仕事のシフト上、週に1度は深夜にタクシー帰宅になってしまう日ができてしまうのです。でもって、これまでたくさんのタクシーに乗車してきたんですが、先日乗車した車の運転手さんは、かなりのキャラで気圧されました。
副業的に占いをやってるらしくて、開口一番「占いはお好きですか?」 「はあ、まあ...」と返した瞬間から、マシンガントーク。まずは自分がどんな風に占いと出会い、占いが自分の人生にいかに影響を与えてきたか、運転手さんのプロフィールを総ざらい。ほんの10分程度で、その方の結婚&離婚歴やお子さんの状況などその人生の大勢を把握(苦笑)。人に「占い好き?」って訊いといて、こっちを占ってくれるのかと思いきや、単に自己アピールしたいだけなのね......まあ、変にこちらの生年月日とか訊かれたりしなくて良かったと言えば良かったけれど。
その初老の男性運転手さんのコトバは止まらない。「芸能人になりたかった」と夢を語り、乗せた有名人に占いネタでアピールした話とか、今も番組のエキストラ募集に参加してるとか。乗せたお客さんのつてで取材を受けたこともあったとか。スコセッシの『タクシードライバー』の主人公トラヴィスも“ひとかどの人物になりたい”という野望を抱いたタクシー運転手だったわけだけれど。ここ日本にも、そんな想い*1を燻らせて深夜を流してる人もいるんだなー。
しかし。
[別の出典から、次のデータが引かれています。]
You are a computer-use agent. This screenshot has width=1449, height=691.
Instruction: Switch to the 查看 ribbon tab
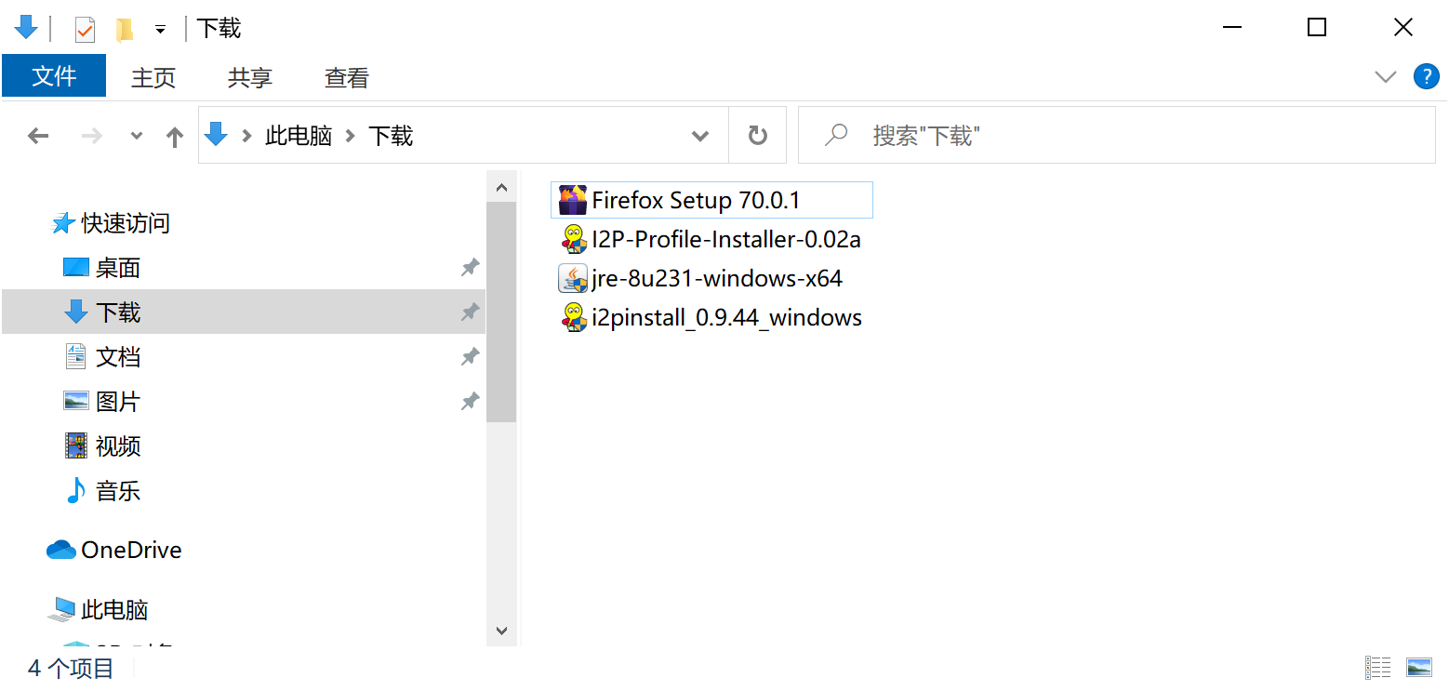346,78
色んなエピソードとか、占いと時勢の話とかもっともらしく語るわりに、正直、その方自身があまり占いをご自身の人生に上手く乗り切れてないのでは...とさえ思ってしまい。この方には、あんまり占いの相談はしたくないなぁ...と。だって、有名人になる夢は当然叶っておらず、何十年も占いを勉強しながらも、いまだにタクシーの運転手と兼業してるくらいだし*2、自分のことを喋るばかりでこちらの話を聞く気はなさそうだし(笑)。でも、降りる時には、「何か相談事があったら電話して」って番号渡されました...。まあ、30分ほどの時間つぶしとしては、退屈しないお話を聞けたなぁとは思ったけれど。いやはや、色んな方がいるんだなーと久々にしみじみと。東京の夜空の下、それぞれの人生。